The occasion was the launch of a perfume tied to the lesbian-themed cable series “The L Word,” developed in a joint venture with Showtime Entertainment. Every guest was greeted with the fragrance as he or she arrived, as if someone wearing it had just walked by.
“All of a sudden there was something in the air — just kind of there — and that was the beauty of it,” said Robinson, president and chief executive of Apothia at Fred Segal. “People were saying, ‘What a great scent.’ There was no way we could have put that fragrance in the air like that.”
With a modest web site and little in the way of a budget for advertising, Harris is relying on word of mouth to make his young businesses a success. There seems to be plenty of that, at least at the moment.

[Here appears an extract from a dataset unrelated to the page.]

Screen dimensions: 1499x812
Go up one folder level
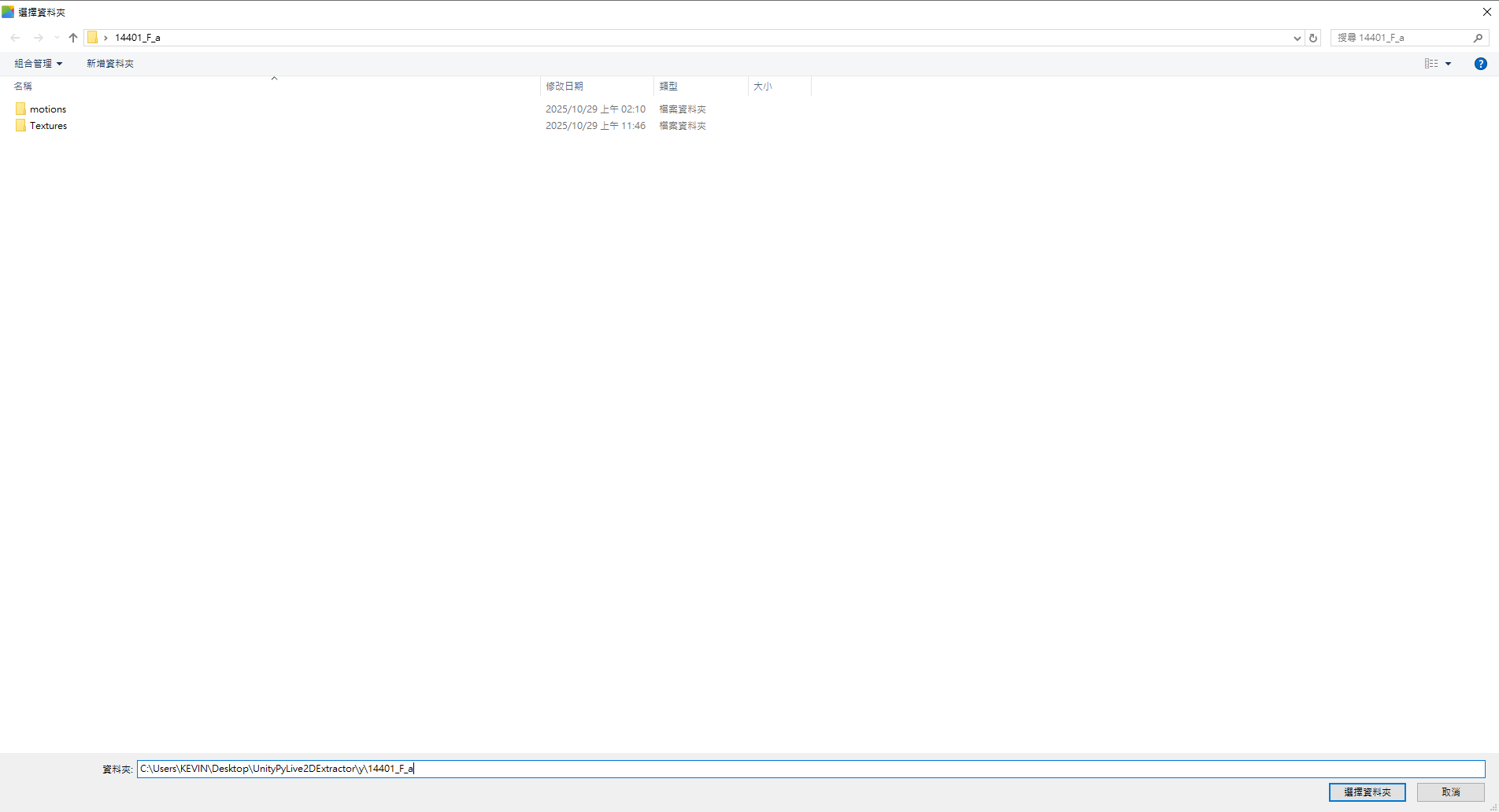coord(73,38)
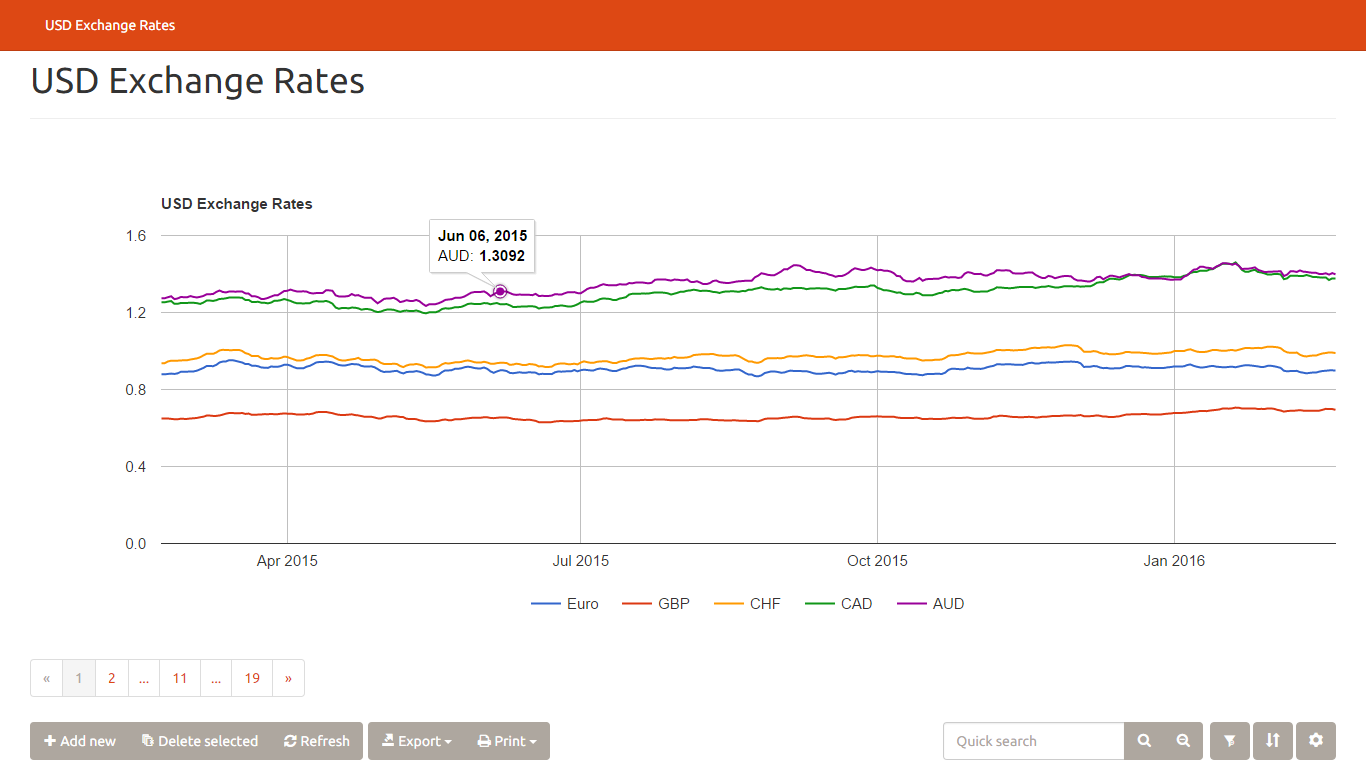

“I was a skeptic. I wasn’t even going to meet with him,” said West Los Angeles party planner Julie Pryor, who needed ambience for a 1950s-style birthday event. For that occasion, Harris provided a bubblegum scent.
“The beauty of what he does is that it is never overwhelming, never too powerful and people have no idea where it is coming from,” she said.
Harris hopes for the opposite with the limited release of Musee Femme in just 150 bottles. He already seems to have made an impression.
“The fragrance is beautiful. It is young, it is sexy. It’s soft and it has a little kick to it. It is very easy to wear,” said Irene Cotter, assistant department chairwoman of the beauty industry merchandise and marketing curriculum at the Fashion Institute.
“Neal is a pro. He has a great nose.”